Required work: For the word "each", state how many lines below contain it. Give no other text.

Given data:

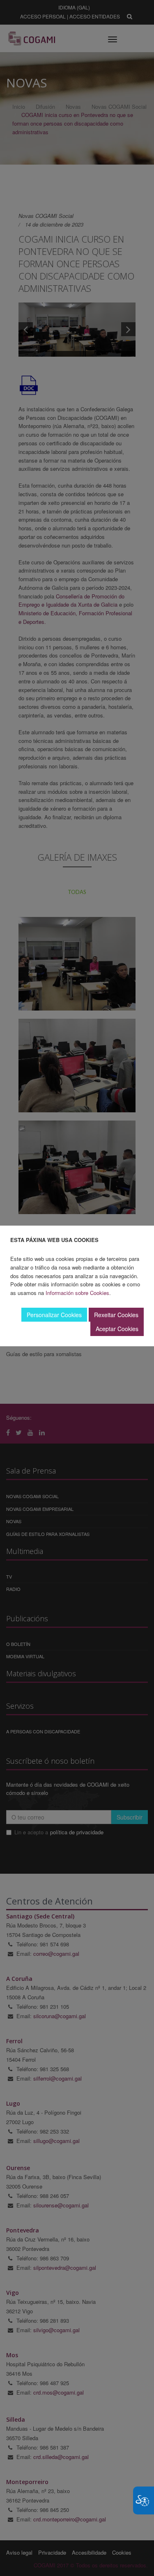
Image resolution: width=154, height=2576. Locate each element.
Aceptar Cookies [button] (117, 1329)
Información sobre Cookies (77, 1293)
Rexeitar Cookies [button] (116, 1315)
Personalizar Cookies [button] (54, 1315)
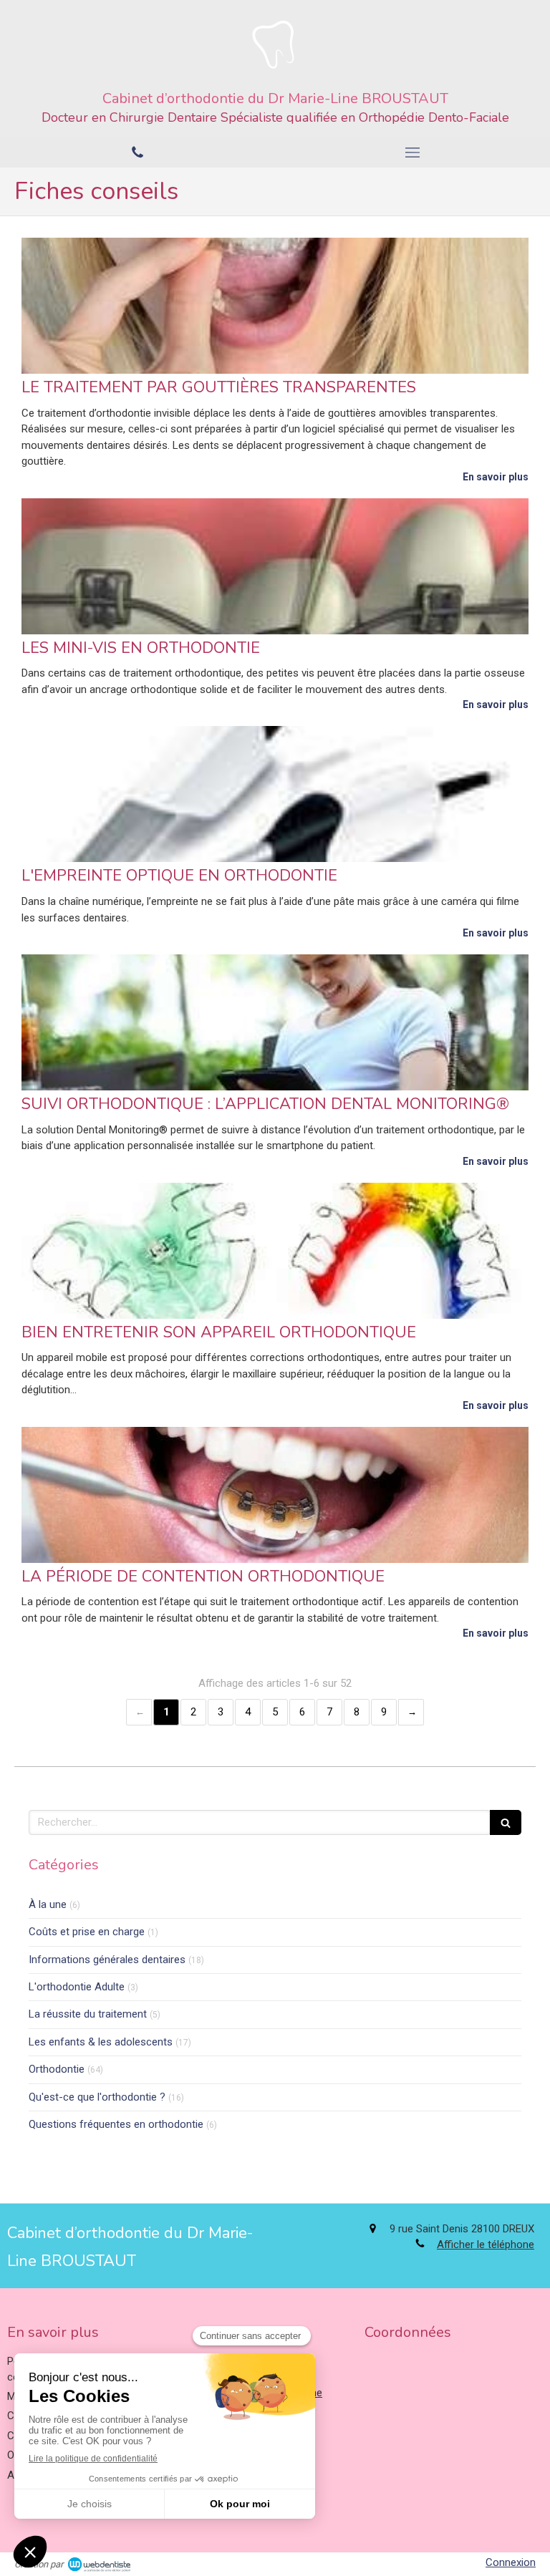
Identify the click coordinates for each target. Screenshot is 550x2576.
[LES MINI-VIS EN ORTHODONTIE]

Answer to the exercise: 2